I saw athletes of many disciplines competing for their countries and themselves and it was probably the first time I watched sport of such a high level. The way in which every athlete competed for their country was outstanding but even more amazing for me was the fact that this sporting event was uniting the world. I remember wondering how many other people were watching these races and I probably underestimated it a lot as a small child.
But the following year, an incident would happen that would set the wheels in motion for a dramatic change in my life and an opening of my eyes. 9/11. I remember being at school as a year 5 pupil and my teacher Mrs Smith sitting the whole class down. I remember her telling us that something very important had happened in America. I got home and saw the videos on the news of the plane crashes that have stuck with me ever since. The images of the falling towers are almost engraved in my mind and it was the beginning of a time of my life when I would start to question the world I lived in.

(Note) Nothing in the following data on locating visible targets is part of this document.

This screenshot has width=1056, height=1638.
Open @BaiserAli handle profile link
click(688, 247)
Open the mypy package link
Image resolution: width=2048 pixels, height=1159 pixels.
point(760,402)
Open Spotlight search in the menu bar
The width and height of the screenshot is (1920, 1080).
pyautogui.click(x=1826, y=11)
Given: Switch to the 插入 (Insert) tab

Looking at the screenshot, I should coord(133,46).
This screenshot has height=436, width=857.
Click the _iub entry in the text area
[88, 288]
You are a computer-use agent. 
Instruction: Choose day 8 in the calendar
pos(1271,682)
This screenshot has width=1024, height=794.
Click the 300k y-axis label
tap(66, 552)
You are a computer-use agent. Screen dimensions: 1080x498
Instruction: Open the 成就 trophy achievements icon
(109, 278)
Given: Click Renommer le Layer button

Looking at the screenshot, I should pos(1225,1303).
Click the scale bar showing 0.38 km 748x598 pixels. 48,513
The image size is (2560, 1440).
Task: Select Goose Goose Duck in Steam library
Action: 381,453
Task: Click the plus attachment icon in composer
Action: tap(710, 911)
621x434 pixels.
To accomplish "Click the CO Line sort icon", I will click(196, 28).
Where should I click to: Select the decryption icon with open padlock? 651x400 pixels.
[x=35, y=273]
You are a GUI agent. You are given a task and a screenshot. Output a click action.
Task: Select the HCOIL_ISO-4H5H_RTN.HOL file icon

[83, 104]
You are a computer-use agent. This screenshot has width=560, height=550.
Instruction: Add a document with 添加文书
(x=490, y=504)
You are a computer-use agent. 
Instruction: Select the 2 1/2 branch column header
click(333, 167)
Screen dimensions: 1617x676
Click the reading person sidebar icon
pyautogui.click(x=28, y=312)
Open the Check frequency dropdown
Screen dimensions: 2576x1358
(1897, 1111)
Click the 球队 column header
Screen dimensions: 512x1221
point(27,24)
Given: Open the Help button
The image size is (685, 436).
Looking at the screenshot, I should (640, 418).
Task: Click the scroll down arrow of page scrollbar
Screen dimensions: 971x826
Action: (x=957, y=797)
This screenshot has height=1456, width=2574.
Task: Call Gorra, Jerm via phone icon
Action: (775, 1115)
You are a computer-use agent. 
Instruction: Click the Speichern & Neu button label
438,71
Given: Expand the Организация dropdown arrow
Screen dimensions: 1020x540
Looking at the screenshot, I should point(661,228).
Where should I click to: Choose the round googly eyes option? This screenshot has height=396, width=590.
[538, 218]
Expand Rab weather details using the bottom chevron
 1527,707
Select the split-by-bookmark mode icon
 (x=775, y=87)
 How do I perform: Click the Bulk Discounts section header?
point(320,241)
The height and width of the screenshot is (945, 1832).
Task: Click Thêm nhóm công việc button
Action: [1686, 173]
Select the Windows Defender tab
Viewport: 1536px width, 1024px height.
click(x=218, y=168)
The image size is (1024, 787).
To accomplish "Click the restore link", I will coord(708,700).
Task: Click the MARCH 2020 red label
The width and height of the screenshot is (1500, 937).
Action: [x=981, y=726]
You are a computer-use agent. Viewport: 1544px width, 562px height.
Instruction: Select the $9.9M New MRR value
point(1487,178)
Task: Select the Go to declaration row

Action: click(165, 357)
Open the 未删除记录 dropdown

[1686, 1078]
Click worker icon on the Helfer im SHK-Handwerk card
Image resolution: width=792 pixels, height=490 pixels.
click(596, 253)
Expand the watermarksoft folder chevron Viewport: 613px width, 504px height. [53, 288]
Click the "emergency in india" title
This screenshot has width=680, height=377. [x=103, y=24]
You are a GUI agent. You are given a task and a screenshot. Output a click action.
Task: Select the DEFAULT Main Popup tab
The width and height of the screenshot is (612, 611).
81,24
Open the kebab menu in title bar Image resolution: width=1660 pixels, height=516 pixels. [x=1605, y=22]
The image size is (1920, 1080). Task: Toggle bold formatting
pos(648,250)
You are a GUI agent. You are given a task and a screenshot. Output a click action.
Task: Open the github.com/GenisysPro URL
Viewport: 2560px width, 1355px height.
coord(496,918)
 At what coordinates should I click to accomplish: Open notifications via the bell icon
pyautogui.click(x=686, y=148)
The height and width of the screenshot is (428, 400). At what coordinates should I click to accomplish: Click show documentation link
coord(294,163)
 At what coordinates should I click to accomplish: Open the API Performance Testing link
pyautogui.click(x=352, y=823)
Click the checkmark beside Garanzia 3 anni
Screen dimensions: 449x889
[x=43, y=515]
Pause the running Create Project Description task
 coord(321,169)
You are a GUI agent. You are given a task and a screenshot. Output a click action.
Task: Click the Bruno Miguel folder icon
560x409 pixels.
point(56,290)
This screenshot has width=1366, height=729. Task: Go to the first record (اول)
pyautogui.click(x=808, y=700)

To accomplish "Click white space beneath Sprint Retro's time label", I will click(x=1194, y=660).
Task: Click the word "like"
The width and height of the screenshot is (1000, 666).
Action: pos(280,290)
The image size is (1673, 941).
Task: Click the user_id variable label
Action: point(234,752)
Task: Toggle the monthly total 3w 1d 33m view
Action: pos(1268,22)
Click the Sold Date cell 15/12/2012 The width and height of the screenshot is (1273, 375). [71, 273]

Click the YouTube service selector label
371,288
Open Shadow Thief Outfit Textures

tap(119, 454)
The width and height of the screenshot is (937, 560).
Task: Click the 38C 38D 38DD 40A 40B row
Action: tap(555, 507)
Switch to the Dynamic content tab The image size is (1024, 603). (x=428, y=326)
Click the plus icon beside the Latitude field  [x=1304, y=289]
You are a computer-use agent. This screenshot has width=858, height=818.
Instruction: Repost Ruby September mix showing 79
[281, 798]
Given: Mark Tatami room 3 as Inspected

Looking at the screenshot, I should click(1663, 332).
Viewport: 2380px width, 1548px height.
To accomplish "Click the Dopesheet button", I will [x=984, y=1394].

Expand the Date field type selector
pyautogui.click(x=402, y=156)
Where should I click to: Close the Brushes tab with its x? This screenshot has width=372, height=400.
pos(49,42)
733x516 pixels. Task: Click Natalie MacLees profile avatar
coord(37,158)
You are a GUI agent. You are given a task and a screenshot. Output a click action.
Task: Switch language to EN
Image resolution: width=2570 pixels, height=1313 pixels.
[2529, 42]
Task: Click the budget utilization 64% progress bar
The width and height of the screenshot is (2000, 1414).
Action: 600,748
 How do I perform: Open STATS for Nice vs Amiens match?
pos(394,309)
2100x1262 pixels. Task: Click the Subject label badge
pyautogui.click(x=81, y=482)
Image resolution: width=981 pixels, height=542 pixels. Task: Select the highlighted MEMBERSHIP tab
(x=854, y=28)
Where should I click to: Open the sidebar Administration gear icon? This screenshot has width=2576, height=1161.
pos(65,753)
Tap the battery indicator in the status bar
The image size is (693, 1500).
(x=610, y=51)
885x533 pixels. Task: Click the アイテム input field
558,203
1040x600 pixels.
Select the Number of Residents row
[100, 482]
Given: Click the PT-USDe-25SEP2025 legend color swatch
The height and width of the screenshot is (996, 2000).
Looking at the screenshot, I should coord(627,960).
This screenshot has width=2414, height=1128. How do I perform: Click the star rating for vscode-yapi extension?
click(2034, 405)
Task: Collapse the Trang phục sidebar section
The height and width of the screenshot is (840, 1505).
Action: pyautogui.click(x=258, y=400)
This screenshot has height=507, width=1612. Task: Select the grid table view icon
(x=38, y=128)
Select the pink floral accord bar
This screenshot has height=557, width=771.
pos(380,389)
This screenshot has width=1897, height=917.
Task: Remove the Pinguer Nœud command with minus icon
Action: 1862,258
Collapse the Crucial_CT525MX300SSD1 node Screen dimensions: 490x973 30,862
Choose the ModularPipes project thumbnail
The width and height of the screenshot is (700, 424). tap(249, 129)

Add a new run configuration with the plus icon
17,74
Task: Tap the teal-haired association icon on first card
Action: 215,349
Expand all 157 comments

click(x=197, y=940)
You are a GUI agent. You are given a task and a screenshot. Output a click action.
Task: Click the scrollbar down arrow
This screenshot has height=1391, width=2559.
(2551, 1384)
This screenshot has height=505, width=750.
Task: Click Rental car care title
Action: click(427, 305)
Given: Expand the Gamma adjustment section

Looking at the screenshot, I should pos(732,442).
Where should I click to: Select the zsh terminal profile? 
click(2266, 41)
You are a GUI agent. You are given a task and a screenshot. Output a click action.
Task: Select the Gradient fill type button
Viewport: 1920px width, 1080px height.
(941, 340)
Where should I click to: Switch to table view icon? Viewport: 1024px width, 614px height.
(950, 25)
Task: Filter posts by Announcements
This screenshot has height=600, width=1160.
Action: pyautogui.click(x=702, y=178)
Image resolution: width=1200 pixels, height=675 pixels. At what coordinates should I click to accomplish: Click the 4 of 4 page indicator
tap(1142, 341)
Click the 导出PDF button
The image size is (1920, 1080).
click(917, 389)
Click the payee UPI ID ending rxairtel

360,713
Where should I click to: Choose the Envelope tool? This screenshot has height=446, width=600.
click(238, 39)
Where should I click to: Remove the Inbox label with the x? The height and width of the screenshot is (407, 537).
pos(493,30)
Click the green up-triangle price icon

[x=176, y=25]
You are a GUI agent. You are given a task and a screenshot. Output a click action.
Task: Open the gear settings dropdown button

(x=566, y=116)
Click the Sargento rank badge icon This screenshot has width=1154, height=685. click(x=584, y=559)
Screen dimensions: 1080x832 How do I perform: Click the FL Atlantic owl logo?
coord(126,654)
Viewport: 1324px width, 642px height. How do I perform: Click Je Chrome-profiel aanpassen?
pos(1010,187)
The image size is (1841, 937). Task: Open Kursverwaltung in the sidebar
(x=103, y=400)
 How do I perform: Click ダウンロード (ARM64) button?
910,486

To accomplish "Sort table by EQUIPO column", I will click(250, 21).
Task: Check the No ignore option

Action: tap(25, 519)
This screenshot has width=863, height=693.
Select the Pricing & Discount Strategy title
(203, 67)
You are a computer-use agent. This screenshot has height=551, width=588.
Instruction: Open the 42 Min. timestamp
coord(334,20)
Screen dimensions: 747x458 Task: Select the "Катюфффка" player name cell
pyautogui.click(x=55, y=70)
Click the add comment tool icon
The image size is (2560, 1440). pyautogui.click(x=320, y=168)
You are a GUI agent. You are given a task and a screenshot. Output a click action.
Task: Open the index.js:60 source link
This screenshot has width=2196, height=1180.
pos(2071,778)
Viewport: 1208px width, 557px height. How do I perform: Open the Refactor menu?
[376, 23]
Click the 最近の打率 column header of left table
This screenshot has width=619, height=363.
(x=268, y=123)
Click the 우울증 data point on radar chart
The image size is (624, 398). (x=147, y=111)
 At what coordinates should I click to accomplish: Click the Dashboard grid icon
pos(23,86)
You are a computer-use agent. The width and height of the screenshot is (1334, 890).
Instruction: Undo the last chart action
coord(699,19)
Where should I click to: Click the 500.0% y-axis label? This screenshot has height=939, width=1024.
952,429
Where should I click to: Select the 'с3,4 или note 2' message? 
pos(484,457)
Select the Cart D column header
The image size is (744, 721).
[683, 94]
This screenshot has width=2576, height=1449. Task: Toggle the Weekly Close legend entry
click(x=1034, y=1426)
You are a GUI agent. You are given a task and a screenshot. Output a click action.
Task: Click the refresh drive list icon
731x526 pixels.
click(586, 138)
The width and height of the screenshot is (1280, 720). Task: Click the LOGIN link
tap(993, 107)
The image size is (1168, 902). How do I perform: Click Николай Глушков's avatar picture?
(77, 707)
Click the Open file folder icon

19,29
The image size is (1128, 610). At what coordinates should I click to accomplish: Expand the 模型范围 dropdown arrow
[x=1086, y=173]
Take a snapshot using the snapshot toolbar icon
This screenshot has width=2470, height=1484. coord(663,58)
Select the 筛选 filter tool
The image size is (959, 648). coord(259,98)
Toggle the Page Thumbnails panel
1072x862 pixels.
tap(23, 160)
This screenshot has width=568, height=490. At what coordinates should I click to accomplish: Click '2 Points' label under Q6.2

From that moment on, it seemed that the subjects I studied in school also started to change. Before we learnt how elephant was spelt with a -ph and not an -f and now we were learning how these creatures are at risk of extinction due to ivory poachers. I had studied diverse eco-systems such as rainforests and oceans, full of mysterious animals and climates, yet now I was being taught that these eco-systems were also at risk as the effects of global warming were coming to light. I was always a good reader as a child and loved getting into a book, but during the last two years of primary school, the books I read also changed from my favourite series of Sophie books by Dick King-Smith, about a young girl born on Christmas Day with dreams to become a lady farmer, to the more grown up pre-teen Jacqueline Wilson stories which had much more deep themes such as divorce (The Suitcase Kid), the foster system (The Story of Tracy Beaker), manic depression (The Illustrated Mum) and even child mortality (Vicky Angel).
Books, for me, were and still are a great escape from the real world, and I am so glad that Jacqueline Wilson wrote so many books on so many subjects that affect children not only in the UK, but across the whole world. Putting these stories, with children at the heart of them, are a great way to introduce difficult themes into a young person’s world and I know that if I have children I will definitely encourage them to read the Wilson books.
This immersion into more grown up books tied in with the events of 9/11 and my greater awareness of news changed my view of the world dramatically. The following year, in 2002, there was the murders of Holly and Jessica. I never met these girls, but they were the same age as me and that picture of them in their matching Manchester United t-shirts will also stay with me forever. I didn’t fully understand what had happened at the time but as I grew older and learnt more about the horrible events that happened to these two ten year olds I started to seriously question the world I lived in.
This is the problem with knowledge. When you know too much it can affect your decisions and outlook on life. Certainly, for me, over the past year I have read more ‘proper’ articles by The Guardian than ever before. It’s very easy as a student to only keep up to date with ‘news’ posted on websites such as Buzzfeed but I have realised the importance of making myself aware of the world I live in. After reading these more serious articles, I have come to see that the world is full of monstrosities and it is very difficult for me to describe the inhabitants of the earth ‘civilised beings’. I don’t wish to name the subjects I have read up on, but the things that people do to each other are truly disgusting and we are still so far away from this ‘civilised’ term.
I feel that I am part of a spoilt generation of people. I grew up with the internet and have seen it grow and develop in ways I never thought possible. We have everything available at our fingertips and with the amount of apps and GB on our phones expanding every month, who knows what we’ll be using our smartphones for at Christmas.
Sometimes I wish I could return to Sydney Olympics of the year 2000. Everything seemed so simple and perfect, I loved the world I lived in and had great dreams and aspirations. Yet, here I am. There are times when I absolutely loathe this world. Things that I read which make my blood curl and the hairs on my neck stick up. But even so, I have learnt to love this imperfect world I live in and make the most of every day.